An interesting moment in this week’s televised health care summit occurred when the President, taking issue with statements from Senator John McCain, reminded him that the “election was over”. This demeaning dismissal of those in disagreement created an opportunity to say something to the President on behalf of those who have been troubled by the dirty details of the proposals that were passed in each Congressional chamber.
McCain missed it. What he should have said in response is this:
“With all due respect to the office you temporarily hold Mr. President, there is a deep divide that separates many in this room on matters pertaining to the role and size of government, what the American people can afford, and the impact new entitlements will have on private sector and small business job creation during these difficult times. It has nothing to do with elections past or future, but all to do with listening to the people.
“The American people speak to us in many ways, through elections, in Town Hall meetings, letters, and in these modern times through public opinion measurements. While the people did choose you over me in the last election, the specifics of the reforms you advocate were not presented to them. As the bills and details you embrace were understood, the people started to speak out. It is good for our country when the people speak out on important issues of the day and comments of dismissal are insulting.
“The responsibility to listen to the people didn’t stop on Election Day. The American people are to be trusted not diminished in this process. Our Founders created a government of deliberately limited power to be subservient to the people. While we all are here to solve problems and overcome challenges, we must never detach from the will of the people we work for.

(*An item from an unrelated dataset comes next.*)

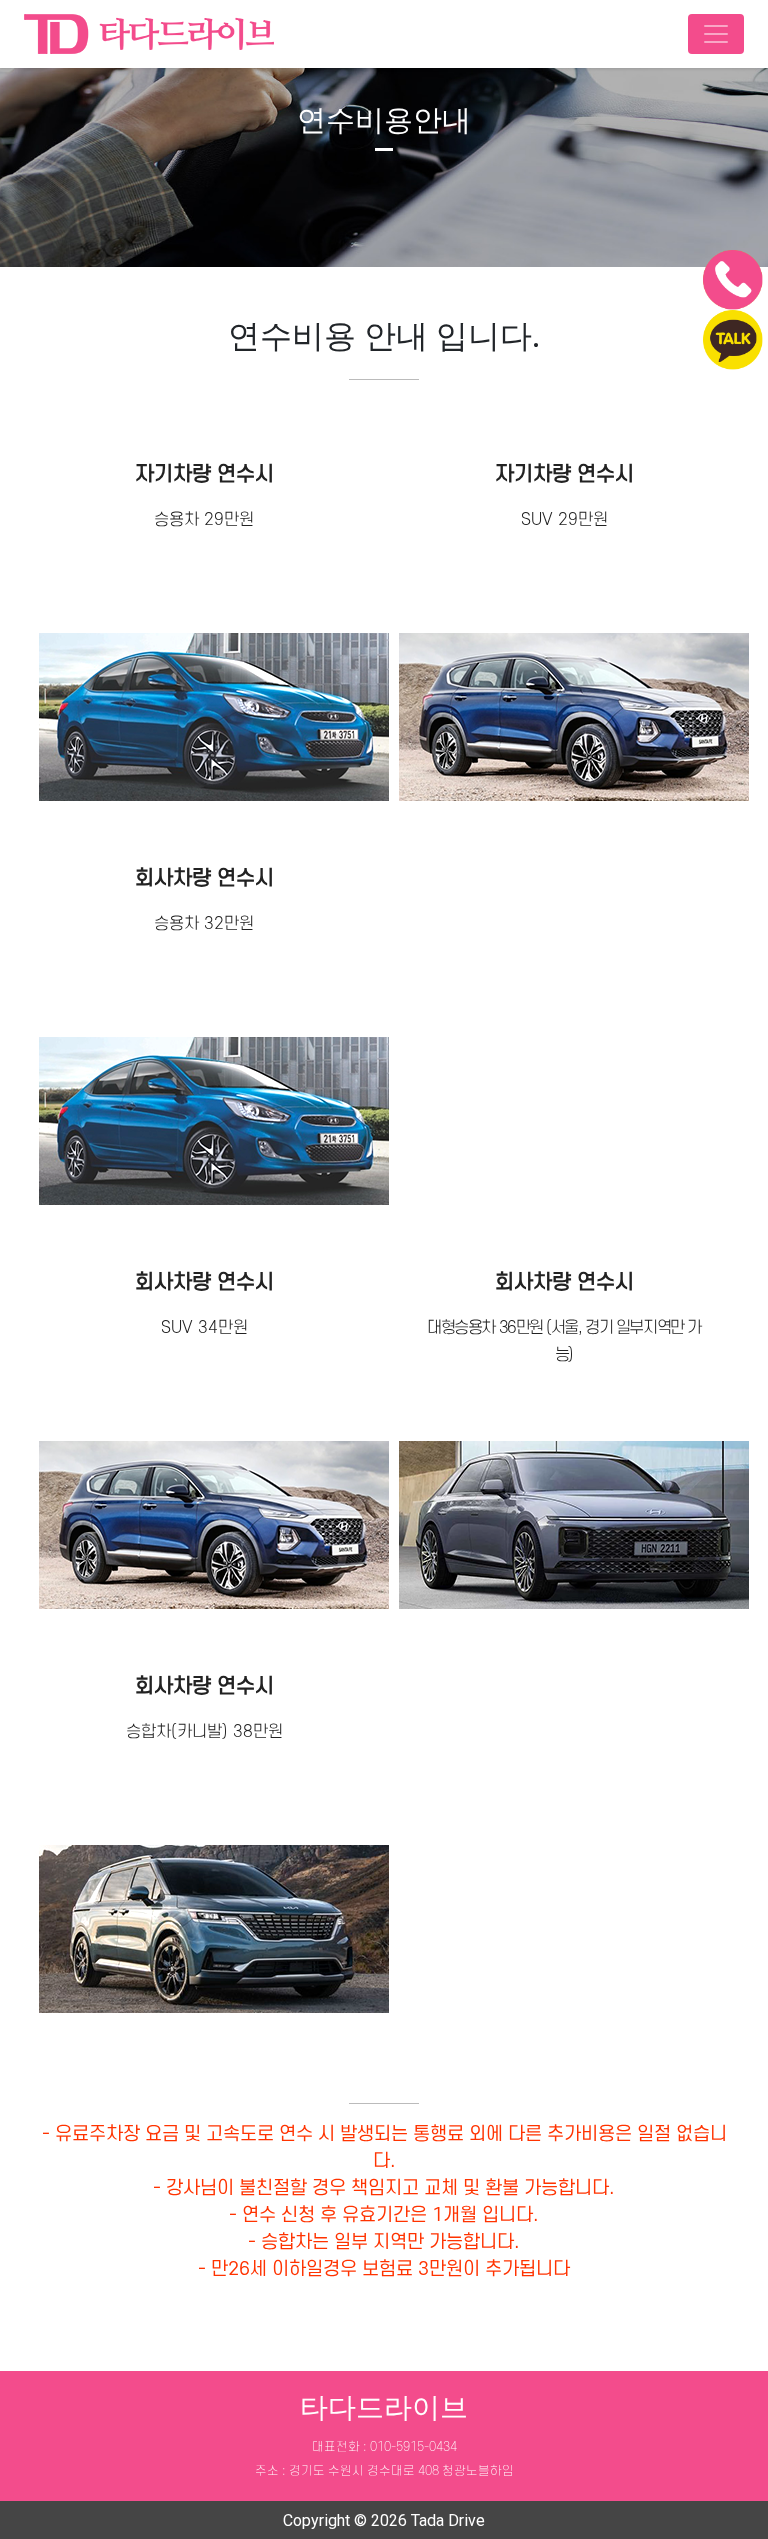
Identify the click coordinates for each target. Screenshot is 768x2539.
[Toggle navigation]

“To insist on pushing through a program that the people don’t want, with the clear knowledge that they want us to start over, is a betrayal of the basic foundation of our nation. I didn’t sit alone in a POW camp suffering as I did in defense of a nation where its leaders could dismiss the people as easily as some in this room are prepared to do.
“Yes, Mr. President, elections come and go as do elected officials. The strength of this country has been in our duty to listen to the people. The day we stop, we will have lost more than our jobs, we will have destroyed everything those who have fought and died for us have sacrificed.”
(Ed Martin lives in Tucson and is Arizona State Chairman of the Republican Liberty Caucus.)